(SOURCE RECORDS begins)
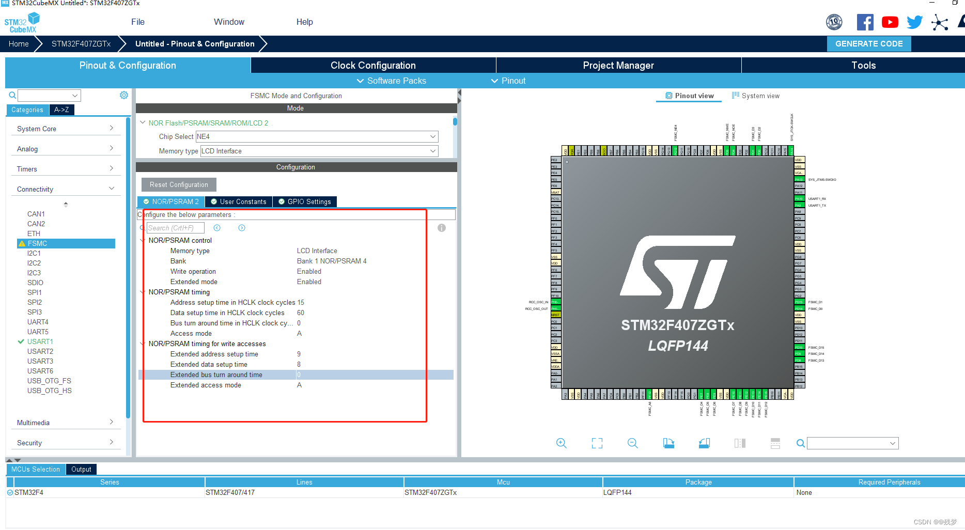Click the GENERATE CODE button
965x530 pixels.
click(868, 44)
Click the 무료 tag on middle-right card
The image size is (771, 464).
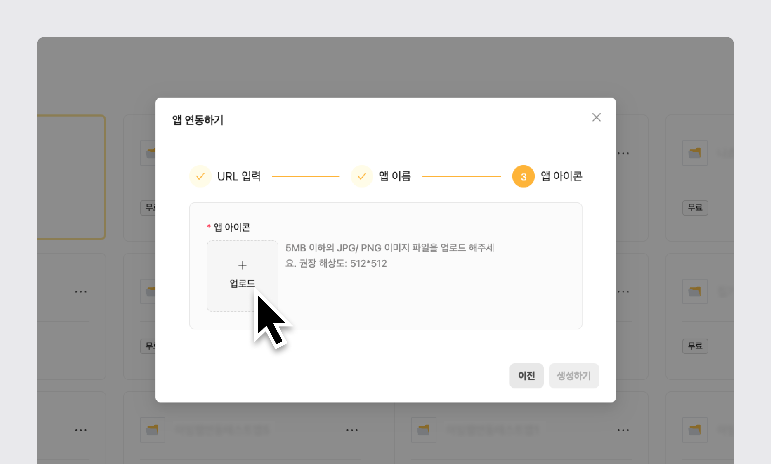point(695,346)
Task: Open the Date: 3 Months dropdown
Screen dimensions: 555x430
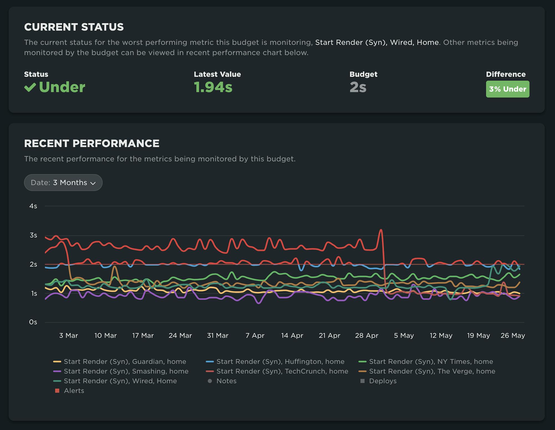Action: [63, 183]
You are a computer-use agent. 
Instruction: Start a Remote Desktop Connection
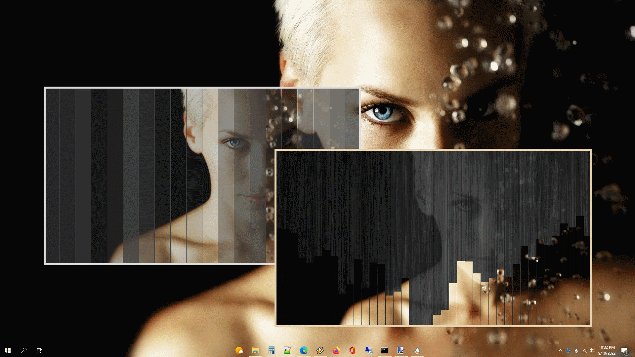tap(368, 351)
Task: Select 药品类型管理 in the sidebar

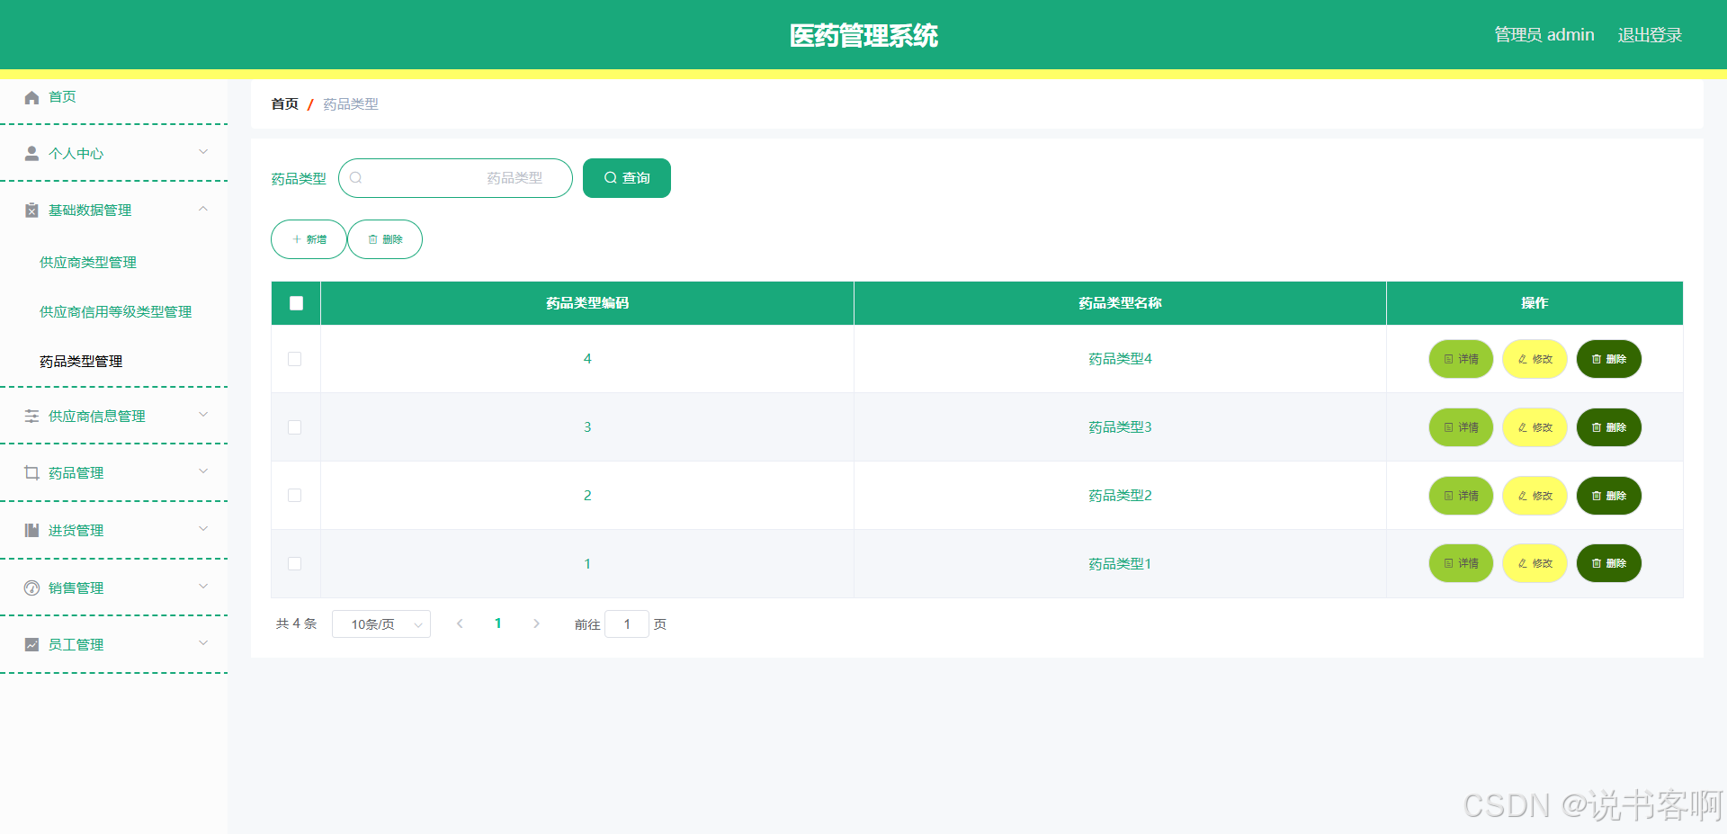Action: point(79,362)
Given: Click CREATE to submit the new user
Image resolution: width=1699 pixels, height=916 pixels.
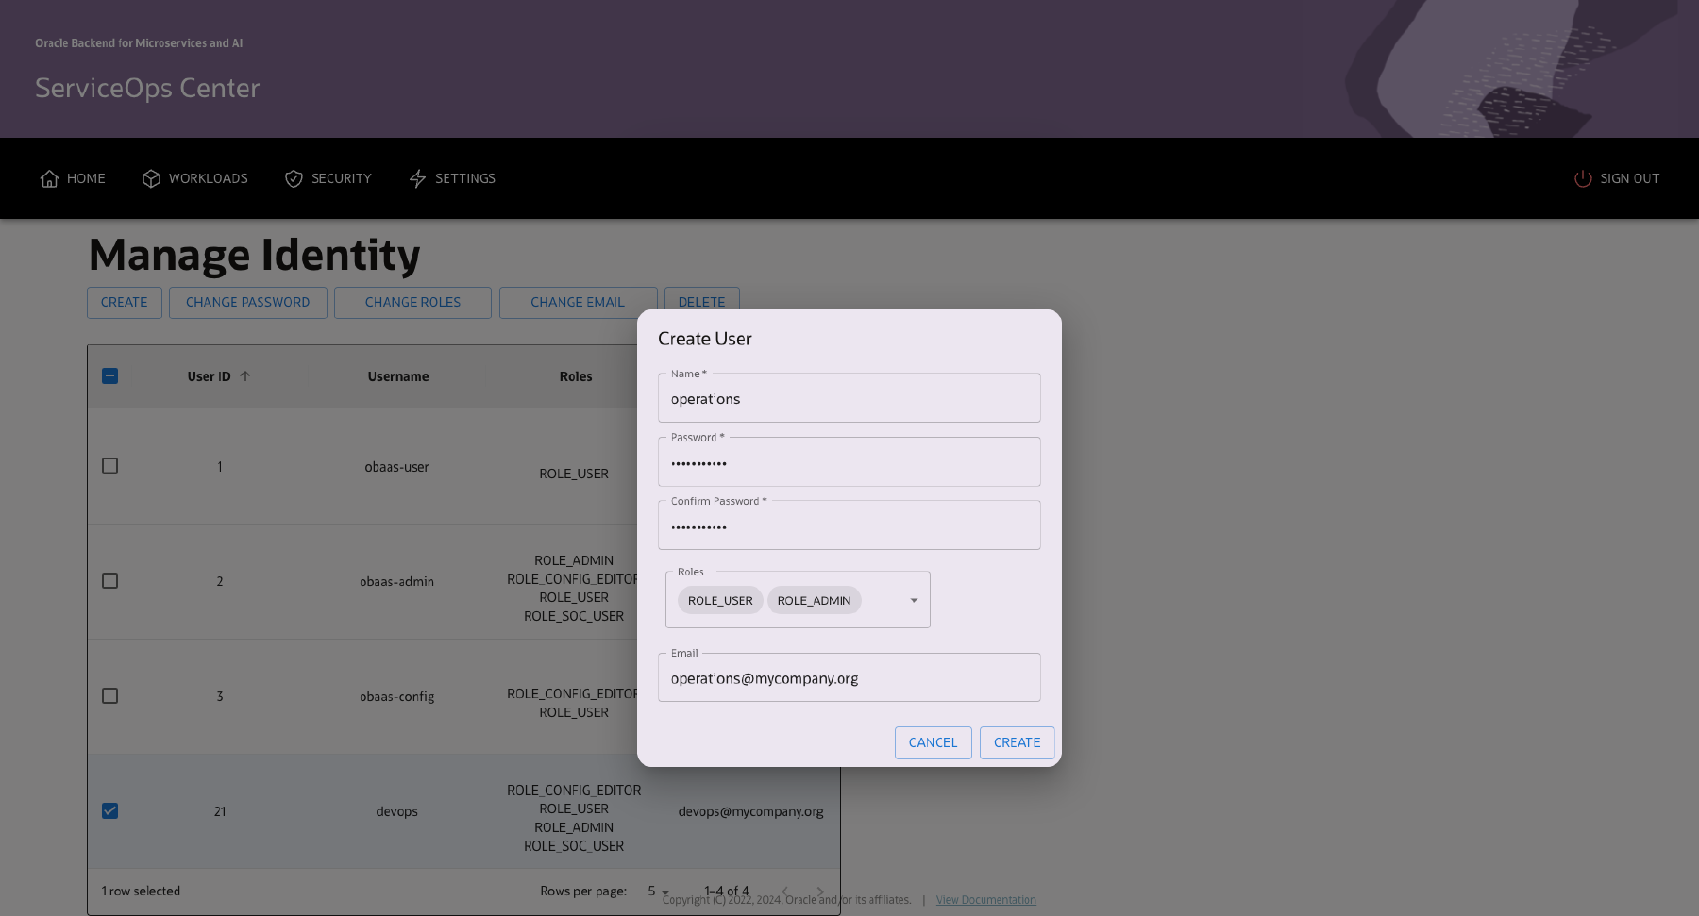Looking at the screenshot, I should point(1017,742).

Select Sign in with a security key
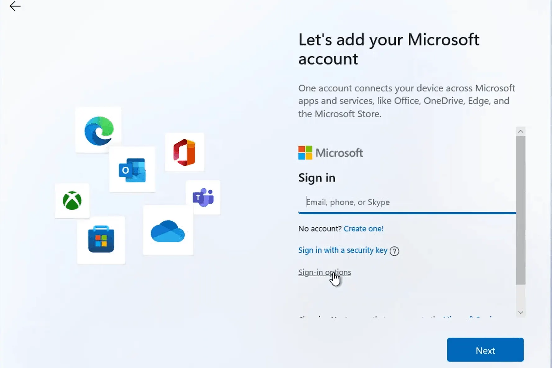click(x=342, y=250)
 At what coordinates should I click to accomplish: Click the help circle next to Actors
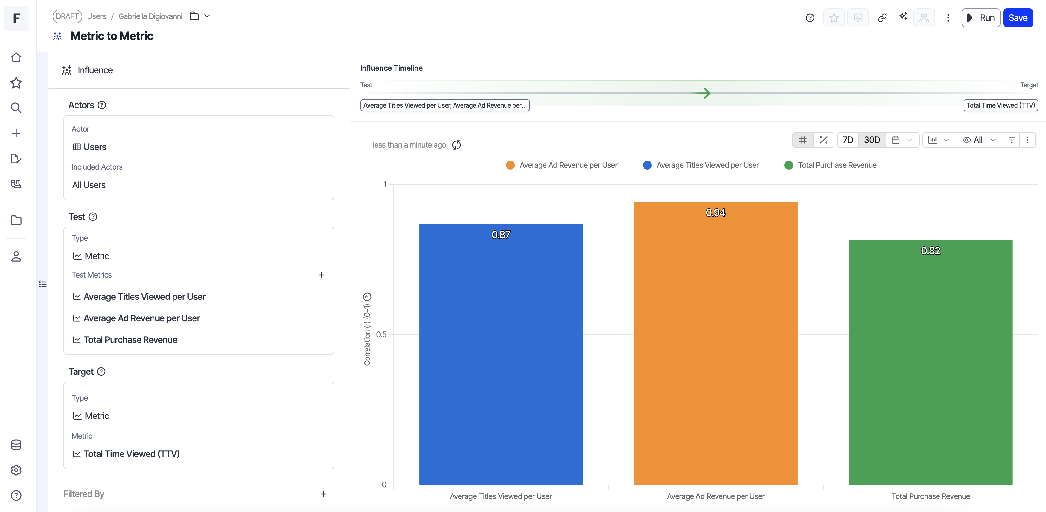102,105
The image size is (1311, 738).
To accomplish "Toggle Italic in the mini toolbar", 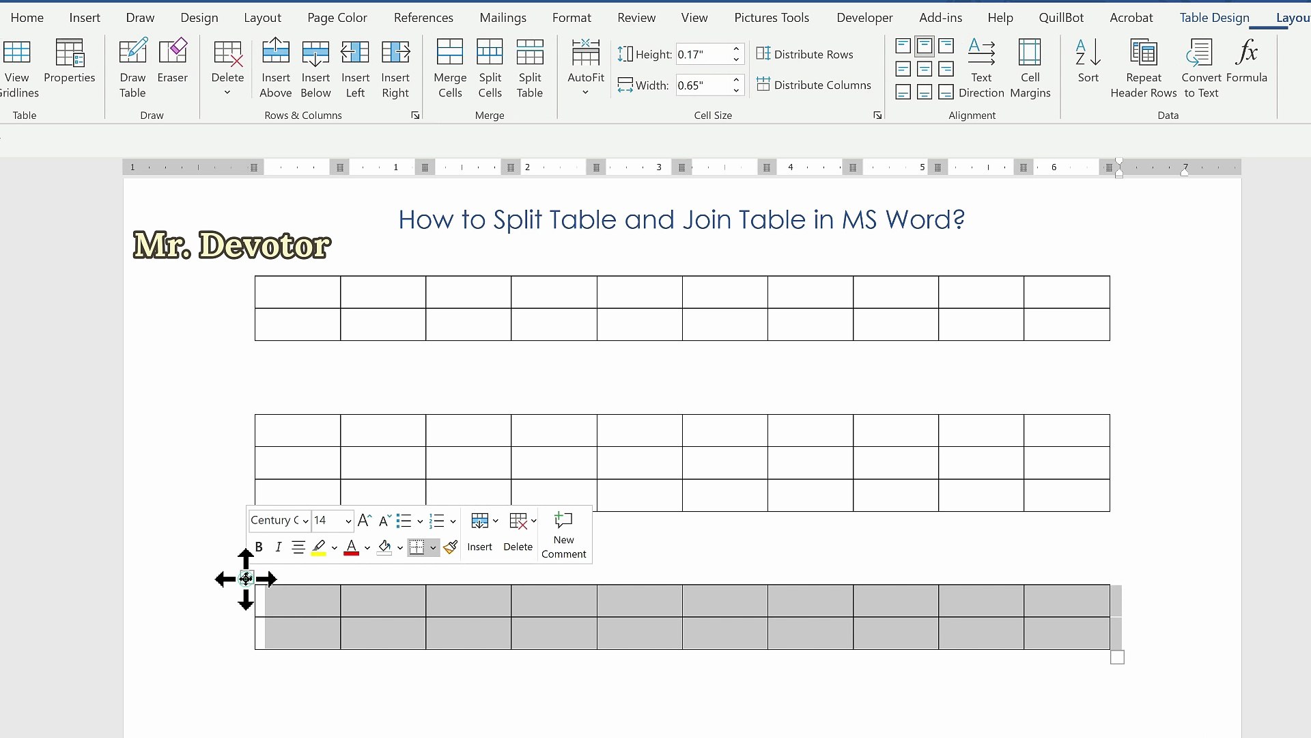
(SOURCE RECORDS ends)
● ASSIGNMENT
Give again, exactly as written above, each line from the one that has "The image size is (771, 464)." to the one that has "The image size is (1311, 738).", both included; omit the pictures.

● ANSWER SPACE
The image size is (771, 464).
point(695,346)
Task: Open the Date: 3 Months dropdown
Screen dimensions: 555x430
Action: [63, 183]
You are a computer-use agent. 
Instruction: Start a Remote Desktop Connection
tap(368, 351)
Task: Select 药品类型管理 in the sidebar

Action: point(79,362)
Given: Click CREATE to submit the new user
Image resolution: width=1699 pixels, height=916 pixels.
Looking at the screenshot, I should point(1017,742).

Select Sign in with a security key
click(x=342, y=250)
 At what coordinates should I click to accomplish: Click the help circle next to Actors
102,105
The image size is (1311, 738).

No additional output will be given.